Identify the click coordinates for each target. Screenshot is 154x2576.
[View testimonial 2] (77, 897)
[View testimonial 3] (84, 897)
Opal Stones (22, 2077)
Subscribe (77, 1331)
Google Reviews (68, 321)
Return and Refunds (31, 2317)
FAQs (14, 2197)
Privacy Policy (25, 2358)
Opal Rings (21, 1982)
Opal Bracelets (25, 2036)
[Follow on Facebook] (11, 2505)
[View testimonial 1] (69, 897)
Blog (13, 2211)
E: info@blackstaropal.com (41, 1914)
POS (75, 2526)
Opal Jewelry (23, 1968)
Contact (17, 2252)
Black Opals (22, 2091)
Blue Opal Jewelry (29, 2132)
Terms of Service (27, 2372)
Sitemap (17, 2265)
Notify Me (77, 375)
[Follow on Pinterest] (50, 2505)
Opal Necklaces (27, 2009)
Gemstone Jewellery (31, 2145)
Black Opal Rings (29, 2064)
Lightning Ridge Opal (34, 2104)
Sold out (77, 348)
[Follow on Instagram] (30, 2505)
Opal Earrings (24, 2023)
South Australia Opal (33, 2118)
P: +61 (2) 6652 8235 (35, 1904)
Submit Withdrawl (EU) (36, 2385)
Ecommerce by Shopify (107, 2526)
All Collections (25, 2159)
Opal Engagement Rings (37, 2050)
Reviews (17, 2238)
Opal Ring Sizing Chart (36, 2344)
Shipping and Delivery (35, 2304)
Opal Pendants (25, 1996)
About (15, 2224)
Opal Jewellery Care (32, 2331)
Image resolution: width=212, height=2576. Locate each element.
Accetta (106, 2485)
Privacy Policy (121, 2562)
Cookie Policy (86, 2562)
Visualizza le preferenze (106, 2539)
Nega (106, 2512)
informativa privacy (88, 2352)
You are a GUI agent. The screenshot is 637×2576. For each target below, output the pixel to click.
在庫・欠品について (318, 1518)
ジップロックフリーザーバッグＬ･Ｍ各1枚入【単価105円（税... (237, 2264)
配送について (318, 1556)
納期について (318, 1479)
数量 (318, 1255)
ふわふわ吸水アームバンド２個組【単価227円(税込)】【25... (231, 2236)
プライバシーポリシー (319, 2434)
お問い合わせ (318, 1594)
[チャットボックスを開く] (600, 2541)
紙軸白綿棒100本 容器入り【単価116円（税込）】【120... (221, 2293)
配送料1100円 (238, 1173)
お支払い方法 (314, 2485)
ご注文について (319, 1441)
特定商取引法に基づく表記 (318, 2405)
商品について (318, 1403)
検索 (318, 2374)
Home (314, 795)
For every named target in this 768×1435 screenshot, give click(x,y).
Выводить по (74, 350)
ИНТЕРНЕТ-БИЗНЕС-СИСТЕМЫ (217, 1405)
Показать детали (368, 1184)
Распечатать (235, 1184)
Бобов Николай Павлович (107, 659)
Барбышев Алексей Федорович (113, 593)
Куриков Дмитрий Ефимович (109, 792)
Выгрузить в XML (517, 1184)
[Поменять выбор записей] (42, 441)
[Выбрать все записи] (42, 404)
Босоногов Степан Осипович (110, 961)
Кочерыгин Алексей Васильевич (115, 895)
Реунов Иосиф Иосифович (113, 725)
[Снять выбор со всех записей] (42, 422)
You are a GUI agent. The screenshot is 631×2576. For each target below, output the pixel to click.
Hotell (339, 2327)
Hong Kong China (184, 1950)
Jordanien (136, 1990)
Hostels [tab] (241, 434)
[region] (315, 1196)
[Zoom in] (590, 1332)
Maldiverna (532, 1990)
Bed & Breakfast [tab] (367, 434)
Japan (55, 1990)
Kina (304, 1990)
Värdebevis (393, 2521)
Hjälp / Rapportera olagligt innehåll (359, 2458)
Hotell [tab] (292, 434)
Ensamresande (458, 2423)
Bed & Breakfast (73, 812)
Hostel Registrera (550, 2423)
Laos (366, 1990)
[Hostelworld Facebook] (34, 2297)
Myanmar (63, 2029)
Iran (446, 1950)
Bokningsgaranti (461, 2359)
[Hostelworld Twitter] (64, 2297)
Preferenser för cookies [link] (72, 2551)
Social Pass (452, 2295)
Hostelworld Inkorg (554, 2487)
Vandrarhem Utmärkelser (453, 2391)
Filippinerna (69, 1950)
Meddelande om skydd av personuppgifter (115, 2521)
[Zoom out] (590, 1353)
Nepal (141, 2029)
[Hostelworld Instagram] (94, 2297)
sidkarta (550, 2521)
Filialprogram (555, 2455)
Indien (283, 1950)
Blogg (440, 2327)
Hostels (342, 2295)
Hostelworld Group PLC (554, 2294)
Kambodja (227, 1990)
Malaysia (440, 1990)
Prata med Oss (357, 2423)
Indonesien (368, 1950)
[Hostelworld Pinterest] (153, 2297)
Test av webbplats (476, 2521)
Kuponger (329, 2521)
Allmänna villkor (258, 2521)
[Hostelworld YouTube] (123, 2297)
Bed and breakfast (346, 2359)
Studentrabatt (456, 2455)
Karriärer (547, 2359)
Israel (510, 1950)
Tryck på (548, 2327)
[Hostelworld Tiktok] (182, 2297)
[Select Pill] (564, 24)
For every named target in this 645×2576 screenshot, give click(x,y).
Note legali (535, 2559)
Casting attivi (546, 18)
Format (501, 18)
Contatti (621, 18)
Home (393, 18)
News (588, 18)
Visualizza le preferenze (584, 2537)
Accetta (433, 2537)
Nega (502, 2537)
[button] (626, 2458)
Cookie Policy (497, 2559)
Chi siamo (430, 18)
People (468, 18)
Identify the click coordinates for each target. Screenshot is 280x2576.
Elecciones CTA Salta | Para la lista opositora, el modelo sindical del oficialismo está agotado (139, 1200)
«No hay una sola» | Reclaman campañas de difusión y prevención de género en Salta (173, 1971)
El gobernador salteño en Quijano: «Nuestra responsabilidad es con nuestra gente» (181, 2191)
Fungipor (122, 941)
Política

━━━━

◆ **TASK DESCRIPTION**
Copy the data exactly. Leave nothing out.

◆ **TASK RESPONSE**
Identify the click coordinates for each target. Screenshot is 154x2576.
[View testimonial 2] (77, 897)
[View testimonial 3] (84, 897)
Opal Stones (22, 2077)
Subscribe (77, 1331)
Google Reviews (68, 321)
Return and Refunds (31, 2317)
FAQs (14, 2197)
Privacy Policy (25, 2358)
Opal Rings (21, 1982)
Opal Bracelets (25, 2036)
[Follow on Facebook] (11, 2505)
[View testimonial 1] (69, 897)
Blog (13, 2211)
E: info@blackstaropal.com (41, 1914)
POS (75, 2526)
Opal Jewelry (23, 1968)
Contact (17, 2252)
Black Opals (22, 2091)
Blue Opal Jewelry (29, 2132)
Terms of Service (27, 2372)
Sitemap (17, 2265)
Notify Me (77, 375)
[Follow on Pinterest] (50, 2505)
Opal Necklaces (27, 2009)
Gemstone Jewellery (31, 2145)
Black Opal Rings (29, 2064)
Lightning Ridge Opal (34, 2104)
Sold out (77, 348)
[Follow on Instagram] (30, 2505)
Opal Earrings (24, 2023)
South Australia Opal (33, 2118)
P: +61 (2) 6652 8235 (35, 1904)
Submit Withdrawl (EU) (36, 2385)
Ecommerce by Shopify (107, 2526)
All Collections (25, 2159)
Opal Engagement Rings (37, 2050)
Reviews (17, 2238)
Opal Ring Sizing Chart (36, 2344)
Shipping and Delivery (35, 2304)
Opal Pendants (25, 1996)
About (15, 2224)
Opal Jewellery Care (32, 2331)
Image resolution: width=212, height=2576. Locate each element.
Accetta (106, 2485)
Privacy Policy (121, 2562)
Cookie Policy (86, 2562)
Visualizza le preferenze (106, 2539)
Nega (106, 2512)
informativa privacy (88, 2352)
You are a GUI agent. The screenshot is 637×2576. For each target below, output the pixel to click.
在庫・欠品について (318, 1518)
ジップロックフリーザーバッグＬ･Ｍ各1枚入【単価105円（税... (237, 2264)
配送について (318, 1556)
納期について (318, 1479)
数量 (318, 1255)
ふわふわ吸水アームバンド２個組【単価227円(税込)】【25... (231, 2236)
プライバシーポリシー (319, 2434)
お問い合わせ (318, 1594)
[チャットボックスを開く] (600, 2541)
紙軸白綿棒100本 容器入り【単価116円（税込）】【120... (221, 2293)
配送料1100円 (238, 1173)
お支払い方法 (314, 2485)
ご注文について (319, 1441)
特定商取引法に基づく表記 (318, 2405)
商品について (318, 1403)
検索 (318, 2374)
Home (314, 795)
For every named target in this 768×1435 screenshot, give click(x,y).
Выводить по (74, 350)
ИНТЕРНЕТ-БИЗНЕС-СИСТЕМЫ (217, 1405)
Показать детали (368, 1184)
Распечатать (235, 1184)
Бобов Николай Павлович (107, 659)
Барбышев Алексей Федорович (113, 593)
Куриков Дмитрий Ефимович (109, 792)
Выгрузить в XML (517, 1184)
[Поменять выбор записей] (42, 441)
[Выбрать все записи] (42, 404)
Босоногов Степан Осипович (110, 961)
Кочерыгин Алексей Васильевич (115, 895)
Реунов Иосиф Иосифович (113, 725)
[Снять выбор со всех записей] (42, 422)
You are a GUI agent. The screenshot is 631×2576. For each target below, output the pixel to click.
Hotell (339, 2327)
Hong Kong China (184, 1950)
Jordanien (136, 1990)
Hostels [tab] (241, 434)
[region] (315, 1196)
[Zoom in] (590, 1332)
Maldiverna (532, 1990)
Bed & Breakfast [tab] (367, 434)
Japan (55, 1990)
Kina (304, 1990)
Värdebevis (393, 2521)
Hjälp / Rapportera olagligt innehåll (359, 2458)
Hotell [tab] (292, 434)
Ensamresande (458, 2423)
Bed & Breakfast (73, 812)
Hostel Registrera (550, 2423)
Laos (366, 1990)
[Hostelworld Facebook] (34, 2297)
Myanmar (63, 2029)
Iran (446, 1950)
Bokningsgaranti (461, 2359)
[Hostelworld Twitter] (64, 2297)
Preferenser för cookies [link] (72, 2551)
Social Pass (452, 2295)
Hostelworld Inkorg (554, 2487)
Vandrarhem Utmärkelser (453, 2391)
Filippinerna (69, 1950)
Meddelande om skydd av personuppgifter (115, 2521)
[Zoom out] (590, 1353)
Nepal (141, 2029)
[Hostelworld Instagram] (94, 2297)
sidkarta (550, 2521)
Filialprogram (555, 2455)
Indien (283, 1950)
Blogg (440, 2327)
Hostels (342, 2295)
Hostelworld Group PLC (554, 2294)
Kambodja (227, 1990)
Malaysia (440, 1990)
Prata med Oss (357, 2423)
Indonesien (368, 1950)
[Hostelworld Pinterest] (153, 2297)
Test av webbplats (476, 2521)
Kuponger (329, 2521)
Allmänna villkor (258, 2521)
[Hostelworld YouTube] (123, 2297)
Bed and breakfast (346, 2359)
Studentrabatt (456, 2455)
Karriärer (547, 2359)
Israel (510, 1950)
Tryck på (548, 2327)
[Hostelworld Tiktok] (182, 2297)
[Select Pill] (564, 24)
For every named target in this 645×2576 screenshot, give click(x,y).
Note legali (535, 2559)
Casting attivi (546, 18)
Format (501, 18)
Contatti (621, 18)
Home (393, 18)
News (588, 18)
Visualizza le preferenze (584, 2537)
Accetta (433, 2537)
Nega (502, 2537)
[button] (626, 2458)
Cookie Policy (497, 2559)
Chi siamo (430, 18)
People (468, 18)
Identify the click coordinates for each target. Screenshot is 280x2576.
Elecciones CTA Salta | Para la lista opositora, el modelo sindical del oficialismo está agotado (139, 1200)
«No hay una sola» | Reclaman campañas de difusión y prevención de género en Salta (173, 1971)
El gobernador salteño en Quijano: «Nuestra responsabilidad es con nuestra gente» (181, 2191)
Fungipor (122, 941)
Política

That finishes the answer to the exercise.